How does 3-D Secure work so far?
The globally standardized 3-D Secure Protocol (3-DS), which was introduced in 2002, offers merchants and consumers additional security for credit card transactions. With this procedure, online shoppers verify themselves to their card-issuing bank (issuer) as legitimate cardholders. In contrast to a conventional credit card payment process on the Internet, 3-D Secure requires an additional security code. This makes the misuse of credit cards much more difficult.
How does 3-D Secure 2 differ from the previous method?
Essentially, 3-D Secure 2 is a refinement of the previous 3-D Secure protocol. With each credit card order, up to 100 data points will be be transmitted to the issuer; based on these data points, the issuer performs a real-time risk assessment. If a transaction is classified as low-risk, it can be authorized directly and without further interaction by the buyer. However, if fraud is suspected, the buyer is requested to confirm his identity again, for example by push-TAN. The risk assessment takes place in the background and is not perceptible to the buyer. The collection and forwarding of the necessary data takes place both via the merchant's shop backend and via the Payment Service Provider (PSP), which connects 3-D Secure 2 to the respective shop.

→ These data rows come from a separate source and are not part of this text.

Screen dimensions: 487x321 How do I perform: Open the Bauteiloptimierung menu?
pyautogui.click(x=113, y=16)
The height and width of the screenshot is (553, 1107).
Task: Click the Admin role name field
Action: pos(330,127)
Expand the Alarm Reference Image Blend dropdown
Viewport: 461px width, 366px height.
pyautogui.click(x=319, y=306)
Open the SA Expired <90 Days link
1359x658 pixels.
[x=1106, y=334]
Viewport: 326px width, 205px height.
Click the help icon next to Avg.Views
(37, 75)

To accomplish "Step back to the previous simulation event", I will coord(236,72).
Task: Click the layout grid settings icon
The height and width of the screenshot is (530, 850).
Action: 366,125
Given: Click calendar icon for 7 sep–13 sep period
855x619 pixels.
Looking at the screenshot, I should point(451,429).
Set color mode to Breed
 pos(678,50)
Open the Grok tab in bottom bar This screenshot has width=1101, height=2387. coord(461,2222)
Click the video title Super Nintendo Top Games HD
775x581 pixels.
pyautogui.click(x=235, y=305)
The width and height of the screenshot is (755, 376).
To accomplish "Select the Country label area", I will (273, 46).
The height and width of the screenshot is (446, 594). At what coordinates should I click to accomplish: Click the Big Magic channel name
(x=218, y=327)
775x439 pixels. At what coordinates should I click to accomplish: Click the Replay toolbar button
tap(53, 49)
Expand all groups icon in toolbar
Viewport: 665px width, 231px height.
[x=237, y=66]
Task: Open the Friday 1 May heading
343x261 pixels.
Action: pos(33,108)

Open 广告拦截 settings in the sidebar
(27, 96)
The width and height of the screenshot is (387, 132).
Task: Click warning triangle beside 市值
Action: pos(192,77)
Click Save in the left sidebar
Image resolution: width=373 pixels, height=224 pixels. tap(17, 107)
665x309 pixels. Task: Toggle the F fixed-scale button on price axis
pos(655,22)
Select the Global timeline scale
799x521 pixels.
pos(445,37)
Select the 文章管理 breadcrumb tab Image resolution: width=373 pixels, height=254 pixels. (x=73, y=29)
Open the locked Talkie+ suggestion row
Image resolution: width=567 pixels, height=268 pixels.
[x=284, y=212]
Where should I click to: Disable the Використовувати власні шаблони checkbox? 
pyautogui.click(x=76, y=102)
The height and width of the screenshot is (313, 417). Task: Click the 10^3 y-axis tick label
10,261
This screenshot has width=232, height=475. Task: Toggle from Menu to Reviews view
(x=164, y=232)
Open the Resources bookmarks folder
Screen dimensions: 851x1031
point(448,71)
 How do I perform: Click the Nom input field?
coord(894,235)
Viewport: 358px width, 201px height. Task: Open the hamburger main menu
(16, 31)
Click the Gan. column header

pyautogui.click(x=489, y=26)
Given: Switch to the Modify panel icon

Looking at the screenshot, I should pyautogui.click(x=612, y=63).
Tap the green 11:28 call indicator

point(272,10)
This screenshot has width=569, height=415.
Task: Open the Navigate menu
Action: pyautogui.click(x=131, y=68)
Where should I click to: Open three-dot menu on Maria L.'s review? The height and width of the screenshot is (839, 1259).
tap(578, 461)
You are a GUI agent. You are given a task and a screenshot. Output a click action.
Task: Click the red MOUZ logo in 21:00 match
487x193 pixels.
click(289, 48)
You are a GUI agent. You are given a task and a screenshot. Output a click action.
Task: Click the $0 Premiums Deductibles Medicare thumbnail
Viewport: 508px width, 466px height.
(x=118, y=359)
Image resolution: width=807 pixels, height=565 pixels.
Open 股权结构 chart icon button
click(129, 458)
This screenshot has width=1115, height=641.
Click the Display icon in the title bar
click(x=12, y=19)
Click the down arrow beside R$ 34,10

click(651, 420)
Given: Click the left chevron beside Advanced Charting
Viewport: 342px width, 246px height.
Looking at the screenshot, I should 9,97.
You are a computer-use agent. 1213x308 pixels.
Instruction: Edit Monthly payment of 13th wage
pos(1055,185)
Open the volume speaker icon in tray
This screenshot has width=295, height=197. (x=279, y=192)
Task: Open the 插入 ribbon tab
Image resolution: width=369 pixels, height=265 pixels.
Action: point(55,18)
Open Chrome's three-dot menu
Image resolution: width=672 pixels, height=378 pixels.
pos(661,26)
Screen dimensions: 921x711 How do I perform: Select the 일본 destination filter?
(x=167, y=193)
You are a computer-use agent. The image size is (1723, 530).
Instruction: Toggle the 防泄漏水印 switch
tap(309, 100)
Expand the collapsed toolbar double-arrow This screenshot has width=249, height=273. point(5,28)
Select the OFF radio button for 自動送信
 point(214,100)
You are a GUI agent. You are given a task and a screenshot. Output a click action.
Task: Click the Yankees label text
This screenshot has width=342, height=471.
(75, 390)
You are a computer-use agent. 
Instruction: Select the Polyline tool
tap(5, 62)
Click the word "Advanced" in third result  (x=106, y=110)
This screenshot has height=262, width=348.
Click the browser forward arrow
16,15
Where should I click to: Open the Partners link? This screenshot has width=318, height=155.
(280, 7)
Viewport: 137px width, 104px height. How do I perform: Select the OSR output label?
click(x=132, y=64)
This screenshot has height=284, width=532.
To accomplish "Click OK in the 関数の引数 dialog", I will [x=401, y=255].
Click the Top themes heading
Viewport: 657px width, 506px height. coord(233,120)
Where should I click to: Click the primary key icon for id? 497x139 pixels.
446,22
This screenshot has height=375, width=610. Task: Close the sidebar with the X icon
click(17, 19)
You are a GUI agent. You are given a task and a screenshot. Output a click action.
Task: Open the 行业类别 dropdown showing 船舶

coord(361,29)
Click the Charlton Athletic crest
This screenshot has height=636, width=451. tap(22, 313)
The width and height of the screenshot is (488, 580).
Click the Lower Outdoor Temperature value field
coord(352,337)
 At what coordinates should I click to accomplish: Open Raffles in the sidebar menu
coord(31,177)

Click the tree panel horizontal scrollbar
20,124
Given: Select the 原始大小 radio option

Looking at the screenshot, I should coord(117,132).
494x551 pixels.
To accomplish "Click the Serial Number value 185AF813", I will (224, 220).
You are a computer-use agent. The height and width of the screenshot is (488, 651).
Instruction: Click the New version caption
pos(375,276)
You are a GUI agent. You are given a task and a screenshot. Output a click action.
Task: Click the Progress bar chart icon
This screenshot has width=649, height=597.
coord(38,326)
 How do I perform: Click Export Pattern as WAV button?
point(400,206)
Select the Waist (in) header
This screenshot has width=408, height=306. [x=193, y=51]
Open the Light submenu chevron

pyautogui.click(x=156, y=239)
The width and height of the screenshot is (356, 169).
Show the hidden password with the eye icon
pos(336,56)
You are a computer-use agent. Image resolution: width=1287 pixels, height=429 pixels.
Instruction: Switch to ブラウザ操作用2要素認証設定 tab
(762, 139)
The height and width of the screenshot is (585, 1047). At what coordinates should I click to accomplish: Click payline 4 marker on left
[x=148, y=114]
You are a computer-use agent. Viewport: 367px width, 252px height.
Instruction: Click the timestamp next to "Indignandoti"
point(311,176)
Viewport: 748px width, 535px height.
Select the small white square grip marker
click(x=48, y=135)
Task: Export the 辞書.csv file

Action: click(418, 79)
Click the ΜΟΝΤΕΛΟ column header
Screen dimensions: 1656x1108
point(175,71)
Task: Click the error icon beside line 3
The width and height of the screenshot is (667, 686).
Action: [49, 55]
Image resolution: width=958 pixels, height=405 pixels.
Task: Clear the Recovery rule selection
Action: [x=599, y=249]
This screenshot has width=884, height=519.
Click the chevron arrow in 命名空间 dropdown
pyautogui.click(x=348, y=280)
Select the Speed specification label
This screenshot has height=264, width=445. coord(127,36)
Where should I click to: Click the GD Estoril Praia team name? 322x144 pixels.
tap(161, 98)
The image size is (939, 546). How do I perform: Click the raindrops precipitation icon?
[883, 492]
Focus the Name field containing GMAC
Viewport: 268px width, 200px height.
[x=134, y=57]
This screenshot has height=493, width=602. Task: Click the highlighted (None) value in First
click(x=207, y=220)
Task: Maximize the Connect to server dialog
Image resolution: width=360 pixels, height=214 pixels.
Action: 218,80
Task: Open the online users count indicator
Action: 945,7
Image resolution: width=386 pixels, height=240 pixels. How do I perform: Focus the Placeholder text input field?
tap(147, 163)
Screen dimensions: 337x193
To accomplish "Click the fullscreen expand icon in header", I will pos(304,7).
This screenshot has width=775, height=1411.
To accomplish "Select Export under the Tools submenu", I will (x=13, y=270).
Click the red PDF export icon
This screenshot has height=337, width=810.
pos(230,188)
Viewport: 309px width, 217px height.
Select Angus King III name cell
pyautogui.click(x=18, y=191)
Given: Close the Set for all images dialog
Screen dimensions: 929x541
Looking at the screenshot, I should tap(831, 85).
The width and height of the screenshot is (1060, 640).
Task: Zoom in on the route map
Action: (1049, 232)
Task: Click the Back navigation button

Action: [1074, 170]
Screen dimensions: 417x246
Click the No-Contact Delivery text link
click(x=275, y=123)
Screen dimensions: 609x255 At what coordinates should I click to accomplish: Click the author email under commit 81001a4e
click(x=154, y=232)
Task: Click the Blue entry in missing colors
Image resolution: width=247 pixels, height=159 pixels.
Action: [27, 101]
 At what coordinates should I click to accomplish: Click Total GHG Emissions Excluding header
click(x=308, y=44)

When and why will 3-D Secure 2 be introduced?
The declared aim of introducing 3-D Secure 2 is to meet the requirements of Strong Customer Authentication (SCA) and to establish it as the standard for electronic payment procedures from 31 December 2020. On the other hand, the introduction is also intended to reduce the percentage of cancelled purchases: Thanks to the individual, data-based risk assessment, transactions can be cleared directly and without further buyer interaction in approx. 95 percent of all cases - in future, the majority of purchases will therefore take place without entering a 3-D Secure Code.